The Liberty County BOE is planning to increase its security measures throughout all school campuses. Currently, the Liberty County School System has security measures in place like metal detectors, bus cameras, and the Safe School Helpline (1-877-SAY-STOP). As of press time Tuesday, LCSS is looking to add and upgrade a series of procedures, including updating campus security cameras and updating the district emergency plan. They also plan to install two new security methods; Zonar and the Crisis Alert System.
Zonar is digital tracking software that was briefly touched upon during the LCSS Strategic Planning Meeting back in early May. It will allow LCSS to track buses and monitor their speed. The Crisis Alert System will allow faculty to better react in crisis situations. With this system in place, school faculty will be given an ID card which can be pressed to alert other school personnel of an emergency. Emergency situations, as mentioned during the meeting, include a medical distress—such as a student fainting—and an intruder alert. The ID cards will also include a tracking device so front office personnel know where in the building the crisis is taking place and can dispatch help faster.
LCSS is also planning to install cameras in school classrooms. The details of these cameras, such as when they’ll be installed and whether they’ll remain on all throughout the day or during school hours, have not been released.
LCSS approved the 403(b) Plan. This plan, which is also referred to as the tax-sheltered plan, is available to specific public school employees, tax exempt organizations and certain ministers. Its features are similar to a 401(k) plan and can invest in either annuities or mutual funds. The Public School Employees Retirement System (PSERS) Plan was approved as well. The PSERS Plan grants public school employees who aren’t a part of the Teachers Retirement System of Georgia (TRS) with supplemental retirement plan benefits. The benefits are “intended to be in addition to other retirement income” as claimed by LCSS.

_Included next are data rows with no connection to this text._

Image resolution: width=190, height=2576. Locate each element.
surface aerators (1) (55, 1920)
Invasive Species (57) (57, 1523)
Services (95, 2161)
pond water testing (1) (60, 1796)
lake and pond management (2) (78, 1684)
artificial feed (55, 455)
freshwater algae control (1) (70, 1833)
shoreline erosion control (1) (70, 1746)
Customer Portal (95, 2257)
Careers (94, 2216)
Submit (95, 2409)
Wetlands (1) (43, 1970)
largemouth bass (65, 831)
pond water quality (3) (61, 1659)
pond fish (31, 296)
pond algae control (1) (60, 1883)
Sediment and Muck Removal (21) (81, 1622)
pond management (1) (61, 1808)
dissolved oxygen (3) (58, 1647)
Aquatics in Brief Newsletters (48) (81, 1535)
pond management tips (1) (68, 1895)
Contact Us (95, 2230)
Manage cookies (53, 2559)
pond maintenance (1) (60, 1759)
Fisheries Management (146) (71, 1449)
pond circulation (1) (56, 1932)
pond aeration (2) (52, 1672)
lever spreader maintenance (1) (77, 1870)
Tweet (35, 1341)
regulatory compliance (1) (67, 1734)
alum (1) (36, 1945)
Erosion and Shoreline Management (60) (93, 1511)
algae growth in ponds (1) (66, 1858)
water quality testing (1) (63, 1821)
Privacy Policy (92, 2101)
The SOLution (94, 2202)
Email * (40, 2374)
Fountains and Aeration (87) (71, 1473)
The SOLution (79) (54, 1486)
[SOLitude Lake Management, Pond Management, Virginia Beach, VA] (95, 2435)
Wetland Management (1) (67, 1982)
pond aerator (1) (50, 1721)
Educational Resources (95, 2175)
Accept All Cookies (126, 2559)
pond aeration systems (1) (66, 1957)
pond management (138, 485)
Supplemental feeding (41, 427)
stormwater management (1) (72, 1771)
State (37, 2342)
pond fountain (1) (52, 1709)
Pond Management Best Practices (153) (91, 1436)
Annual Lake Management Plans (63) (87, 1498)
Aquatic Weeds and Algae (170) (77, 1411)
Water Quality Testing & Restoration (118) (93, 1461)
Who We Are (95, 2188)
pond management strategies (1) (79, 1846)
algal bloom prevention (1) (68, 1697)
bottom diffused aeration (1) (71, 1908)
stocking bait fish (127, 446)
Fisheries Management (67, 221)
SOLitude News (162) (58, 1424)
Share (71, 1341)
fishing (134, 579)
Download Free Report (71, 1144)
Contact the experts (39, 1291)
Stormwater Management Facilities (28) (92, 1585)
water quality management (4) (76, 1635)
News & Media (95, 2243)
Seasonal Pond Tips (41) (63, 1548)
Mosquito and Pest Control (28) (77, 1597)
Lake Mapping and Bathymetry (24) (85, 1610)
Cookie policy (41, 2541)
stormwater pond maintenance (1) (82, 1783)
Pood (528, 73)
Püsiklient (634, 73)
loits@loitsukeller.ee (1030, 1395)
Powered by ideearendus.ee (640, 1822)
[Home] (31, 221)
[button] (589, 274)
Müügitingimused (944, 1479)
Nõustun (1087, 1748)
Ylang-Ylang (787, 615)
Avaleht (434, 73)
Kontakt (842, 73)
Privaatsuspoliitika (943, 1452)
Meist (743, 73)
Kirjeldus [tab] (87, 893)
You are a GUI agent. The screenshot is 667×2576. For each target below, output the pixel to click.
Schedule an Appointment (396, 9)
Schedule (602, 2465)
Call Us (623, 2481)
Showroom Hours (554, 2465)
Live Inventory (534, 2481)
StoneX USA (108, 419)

Button Gwinnett Elementary School has recently received a $20,000 STEM grant. The grant funds will be used during the 2019-2020 school year to purchase additional learning materials such as more iPads. The school is also planning to use some of the money to take 40 students grade 3-5 to Legoland in Florida.
The REACH Scholar Champions were also acknowledged at the meeting. The Georgia REACH Scholarship Program helps middle school students with academic promise receive $10,000 for post-secondary education. The school system and the community are responsible for raising funds for a portion of the scholarship, and the following helped raise the money for this school year’s scholarship: Canoochee EMC, Georgia Power, Gulfstream, Liberty County High, Panera Bread, and St. Luke Church.
The Georgia Milestones Assessment System (GMAS) EOG/EOC data for 2017-2019 is in. According to data presented by Testing and Information Systems Coordinator John Ryan, many elementary school students are having difficulty in math, with there being a significant decrease in performance between 3rd and 5th grade. In contrast, English and Language Arts performance has been increasing within a majority of LCSS schools. Middle schools are showing an overall increase in both English and Math throughout all grades.
When comparing Bradwell Institute and Liberty County High School, LCHS had a notable increase over Bradwell in all subjects except for physical science and economics. Assistant Superintendent for Teaching and Learning Susan Avant commented that, to combat these decreases, teachers who have consistently high performances over multiple years will be asked to coach their fellow teachers. They will also be asked to work after school with children and will be paid for their time.